_TASK REQUIREMENTS_
Please write out the data again, starting at the line containing "This screenshot has" and ending at the line containing "key-alt-label: % is". Swap "screenshot" for "screen capture" and keep everything else the same.

_DATA FOR THIS EXERCISE_
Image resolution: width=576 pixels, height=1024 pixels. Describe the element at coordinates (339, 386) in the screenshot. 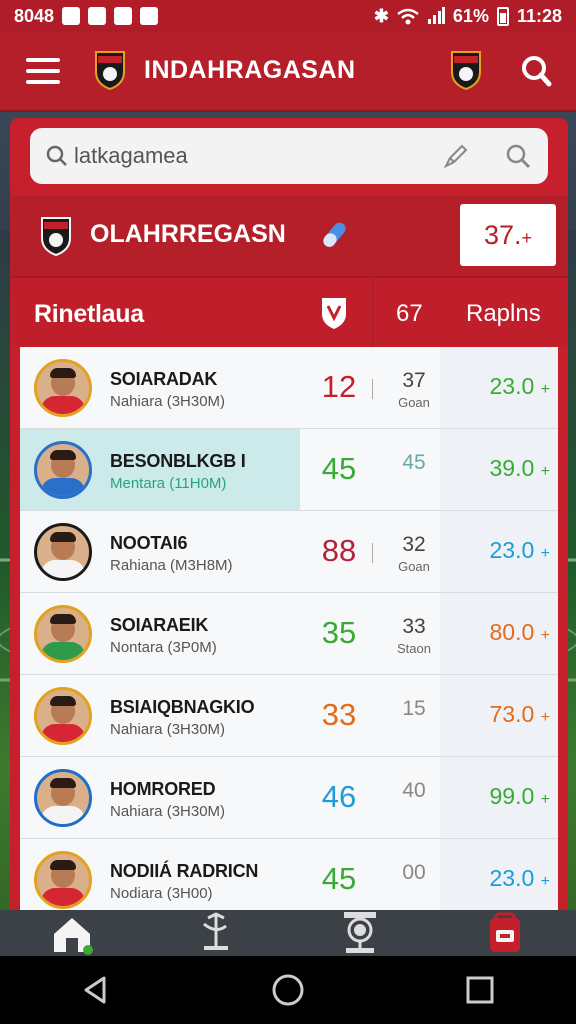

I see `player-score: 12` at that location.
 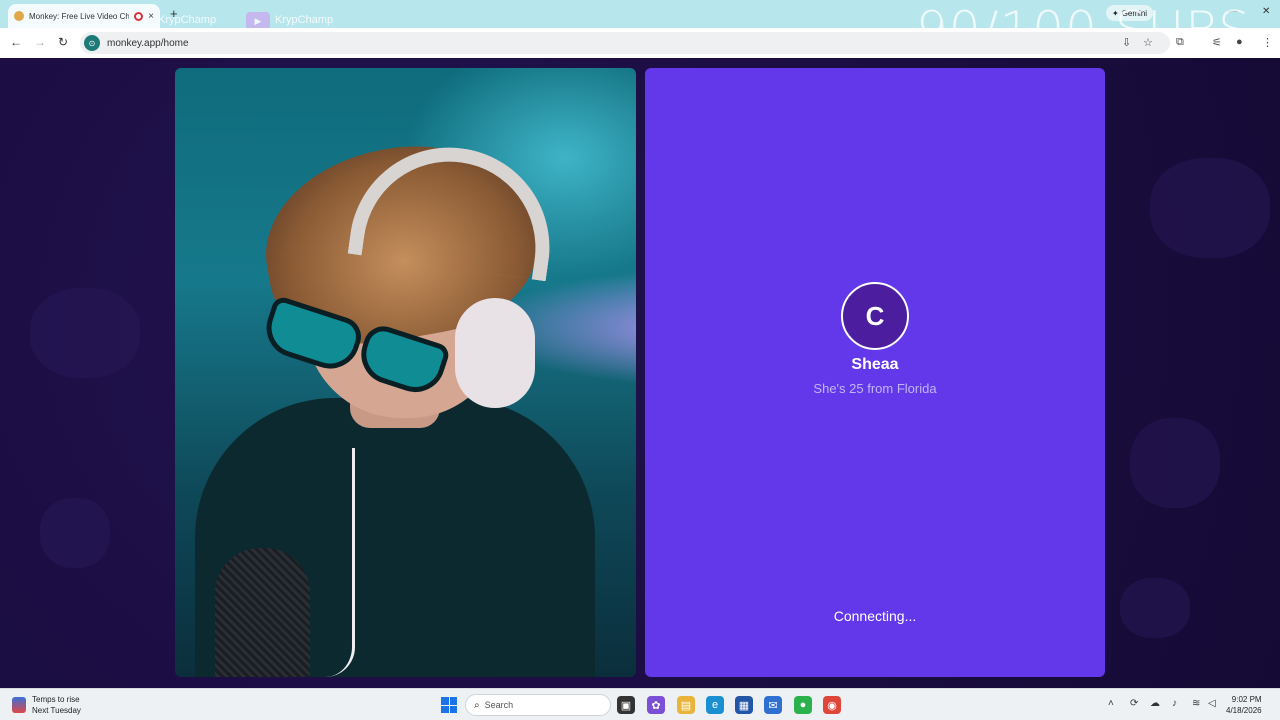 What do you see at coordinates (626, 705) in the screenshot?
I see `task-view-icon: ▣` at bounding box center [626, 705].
---
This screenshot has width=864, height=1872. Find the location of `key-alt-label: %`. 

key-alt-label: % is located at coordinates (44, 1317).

_THE ANSWER_
This screen capture has width=864, height=1872. Find the location of `key-alt-label: %`. 

key-alt-label: % is located at coordinates (44, 1317).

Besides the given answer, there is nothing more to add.